A che serve il marketing? A vendere prodotti? A fare pubblicità? A convincere che qualcosa non è come pensavamo? A cambiare l’opinione nei momenti di crisi?

Il marketing è almeno tutto questo, ma molto ancora.

E, prendendo spunto da queste idee, direi che una delle azioni di marketing più azzeccate di questo periodo sia legata alla morte.

La morte è ovunque.

È al telegiornale, nelle pubblicità contro il femminicidio, nei videogiochi, nei cartelli per strada delle pubblicità progresso, sulla faccia delle persone. Ma invece di colpirci e farci riflettere è diventata una sensazione banale e insignificante.

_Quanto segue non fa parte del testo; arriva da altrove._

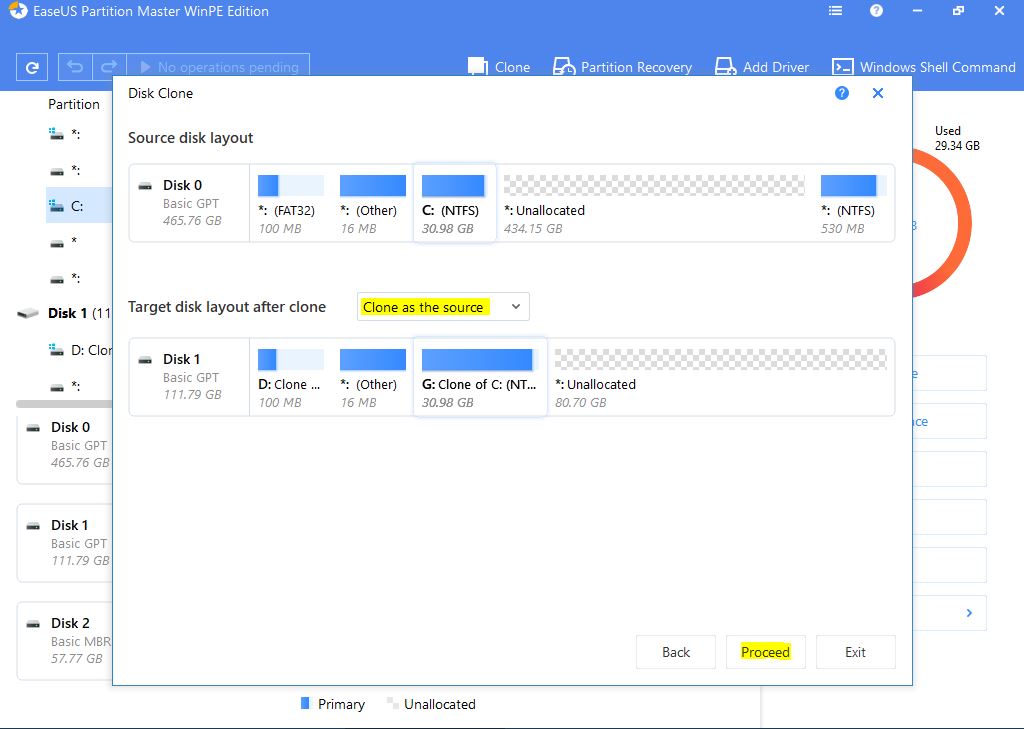Open Windows Shell Command
Image resolution: width=1024 pixels, height=729 pixels.
coord(923,67)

Quando scatta il dibattito politico sull’immigrazione, si parla di persone, vive o morte, che sono diventate un problema da gestire. Non è questione di colore del partito, ma nel momento in cui degli esseri umani sono un problema, siamo decaduti molto più in basso degli animali perché la morte non ci tocca più e quindi neppure la vita.

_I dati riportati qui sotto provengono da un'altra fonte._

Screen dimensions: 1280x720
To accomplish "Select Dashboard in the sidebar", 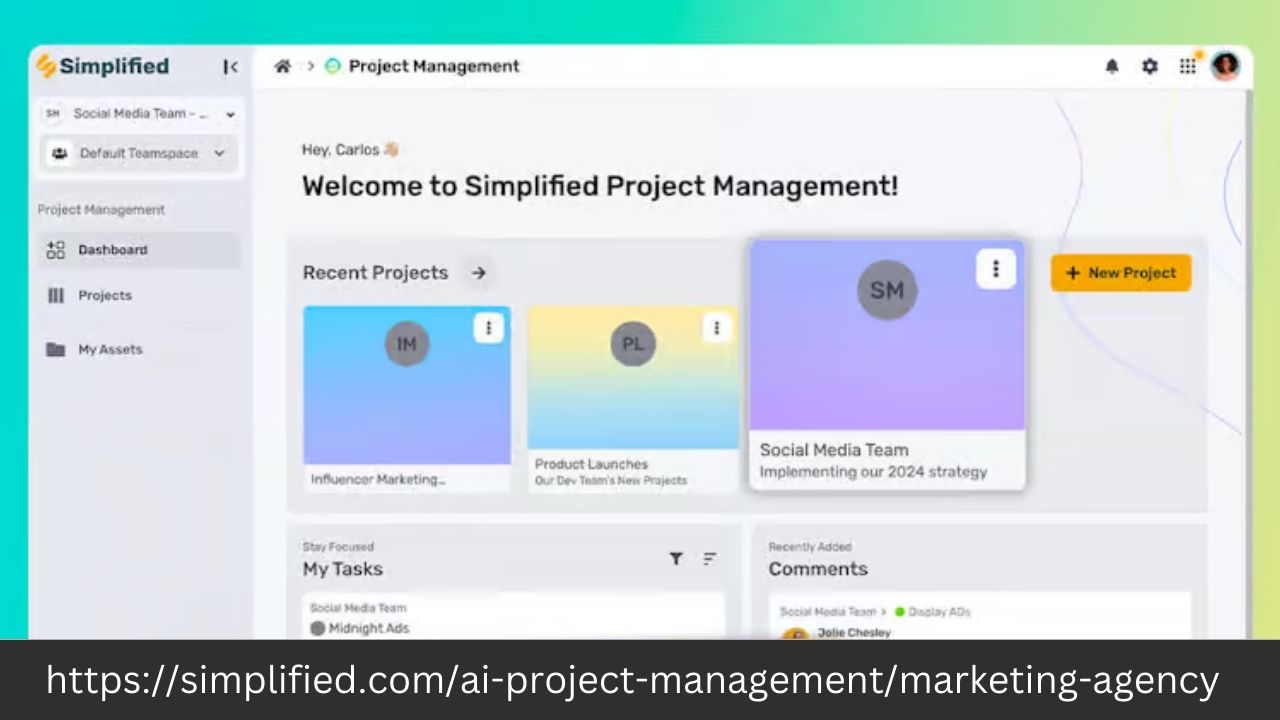I will (112, 249).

Nel 2024 (da gennaio al 10 novembre 2024) ci sono state 98 vittime di femminicidio, alcune portate alla ribalta dai media che ne hanno esaltato la portata, la crudezza, ma anche la curiosità morbosa e molta meno pietas di quelle che le vittime stesse forse avrebbero voluto. Si parla di morte, ma a parte un paio di nomi chi ricorda quelle persone? È più facile ricordare 98 giocatori di serie A che non 98 persone trucidate.

E le stragi in famiglia?

Figli che uccidono i genitori o genitori che uccidono i figli.

Il Viminale ne aveva censite 88 fino ad agosto di quest’anno e ormai siamo verso i 100. Si parla di morte, ci si chiede perché, come sia potuto accadere, come mai un giovane possa uccidere qualcuno solo per sapere cosa si prova a farlo.

Eppure, succede, si parla di morte ma guai a parlare di vita.

Un altro tormentone del 2024 è “malore improvviso”. Cercando su Google News i risultati sono a migliaia. Persone giovani, sportivi, lavoratori, autisti di mezzi pubblici che per un malore improvviso sono morti. Così tanti che non si contano. Così tanti che costringono la testa a passare oltre, come se nulla fosse.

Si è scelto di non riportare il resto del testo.